Assignment
The lines to repeat are those below from the one containing "Click the 首页 breadcrumb link" down to the one containing "The image size", both included; reproduce them exactly and nothing else.

Excerpted data
╔══
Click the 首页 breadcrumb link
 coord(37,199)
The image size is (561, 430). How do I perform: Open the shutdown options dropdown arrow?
╚══
╔══
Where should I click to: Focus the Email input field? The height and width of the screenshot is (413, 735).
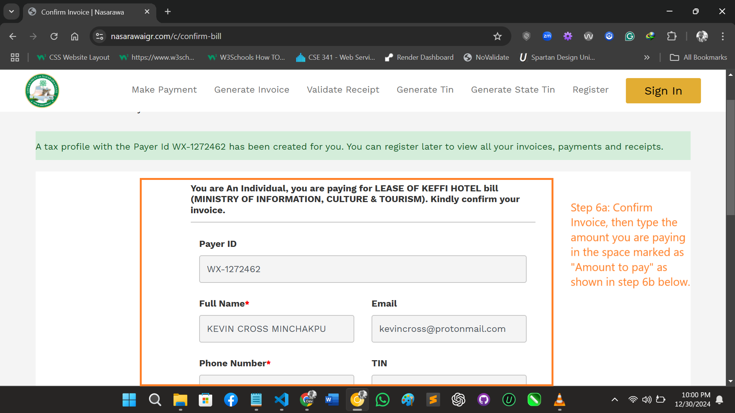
╚══
╔══
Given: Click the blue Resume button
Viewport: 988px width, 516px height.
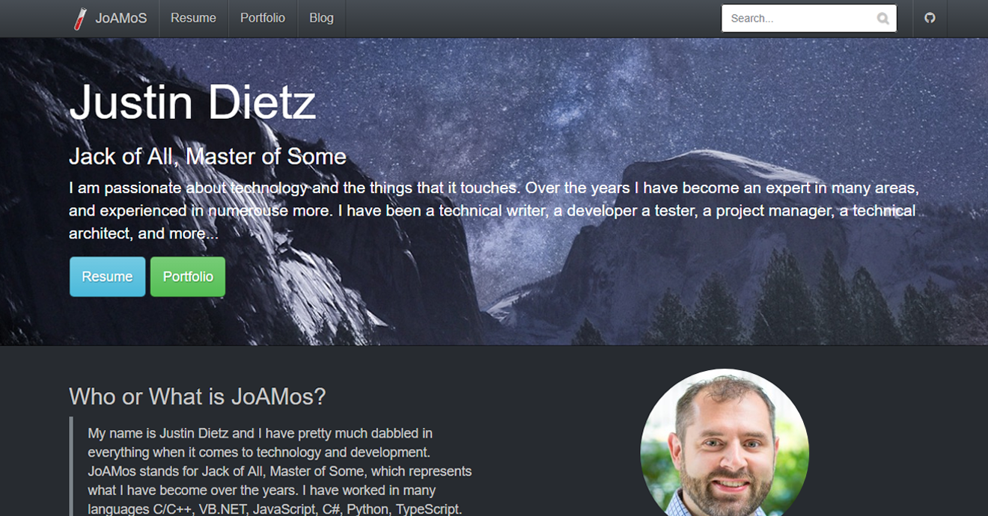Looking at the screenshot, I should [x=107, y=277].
╚══
Finished task
Click the 首页 breadcrumb link
 coord(37,199)
The image size is (561, 430). How do I perform: Open the shutdown options dropdown arrow?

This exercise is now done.